Reputation: 393
I am trying bin categorical columns programtically - any idea on how I can achieve this without manually hard-coding each value in that column
Essentially, what I would like is a function whereby it counts all values up to 80% [leaves the city name as is] and replaces the remaining 20% of city names with the word 'Other'
IE: if the first 17 city names make up 80% of that column, keep the city name as is, else return 'other'.
EG:
0 Brighton
1 Yokohama
2 Levin
3 Melbourne
4 Coffeyville
5 Whakatane
6 Melbourne
7 Melbourne
8 Levin
9 Ashburn
10 Te Awamutu
11 Bishkek
12 Melbourne
13 Whanganui
14 Coffeyville
15 New York
16 Brisbane
17 Greymouth
18 Brisbane
19 Chuo City
20 Accra
21 Levin
22 Waiouru
23 Brisbane
24 New York
25 Chuo City
26 Lucerne
27 Whanganui
28 Los Angeles
29 Melbourne
df['city'].head(30).value_counts(ascending=False, normalize=True)*100
Melbourne 16.666667
Levin 10.000000
Brisbane 10.000000
Whanganui 6.666667
Coffeyville 6.666667
New York 6.666667
Chuo City 6.666667
Waiouru 3.333333
Greymouth 3.333333
Te Awamutu 3.333333
Bishkek 3.333333
Lucerne 3.333333
Ashburn 3.333333
Yokohama 3.333333
Whakatane 3.333333
Accra 3.333333
Brighton 3.333333
Los Angeles 3.333333
From Ashburn down - it should be renamed to 'other'
I have tried the below which is a start, but not exactly what I want:
city_map = dict(df['city'].value_counts(ascending=False, normalize=True)*100)

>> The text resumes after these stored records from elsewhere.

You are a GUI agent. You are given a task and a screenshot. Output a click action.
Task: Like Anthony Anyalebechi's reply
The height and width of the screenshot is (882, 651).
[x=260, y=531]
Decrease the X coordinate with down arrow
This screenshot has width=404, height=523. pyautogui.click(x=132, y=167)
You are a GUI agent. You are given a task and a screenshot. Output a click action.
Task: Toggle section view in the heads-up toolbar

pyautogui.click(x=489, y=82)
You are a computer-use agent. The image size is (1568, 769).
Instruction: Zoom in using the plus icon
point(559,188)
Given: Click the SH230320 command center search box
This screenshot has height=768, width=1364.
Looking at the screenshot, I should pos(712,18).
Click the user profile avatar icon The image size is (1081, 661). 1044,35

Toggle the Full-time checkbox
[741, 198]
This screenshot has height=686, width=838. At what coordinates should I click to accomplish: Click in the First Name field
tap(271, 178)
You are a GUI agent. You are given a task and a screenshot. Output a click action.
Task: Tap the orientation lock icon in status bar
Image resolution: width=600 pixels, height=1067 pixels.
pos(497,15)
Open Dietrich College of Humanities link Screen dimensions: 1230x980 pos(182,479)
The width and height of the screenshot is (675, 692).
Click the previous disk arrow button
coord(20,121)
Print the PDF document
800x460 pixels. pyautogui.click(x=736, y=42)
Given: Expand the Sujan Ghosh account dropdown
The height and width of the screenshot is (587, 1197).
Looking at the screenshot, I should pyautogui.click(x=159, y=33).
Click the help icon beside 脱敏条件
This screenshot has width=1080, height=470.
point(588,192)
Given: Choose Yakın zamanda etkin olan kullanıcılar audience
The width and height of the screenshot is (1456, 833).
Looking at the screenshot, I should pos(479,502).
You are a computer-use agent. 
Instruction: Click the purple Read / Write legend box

df['city_count']= df['city'].map(city_map)
def count(df):
if df["city_count"] > 10:
return "High"
elif df["city_count"] < 0:
return "Medium"
else:
return "Low"
df.apply(count, axis=1)
I'm not expecting any code - just some guidance on where to start or ideas on how I can achieve this
Upvotes: 0
Views: 453
Reputation: 42926
We can groupby on city
and get the size
of each city. We divide those values by the length of our dataframe with len
and calculate the cumsum
. Last step is to check from which point we exceed the threshold, so we can broadcast the boolean series back to your dataframe with map
.
threshold = 0.7
m = df['city'].map(df.groupby('city')['city'].size().sort_values(ascending=False).div(len(df)).cumsum().le(threshold))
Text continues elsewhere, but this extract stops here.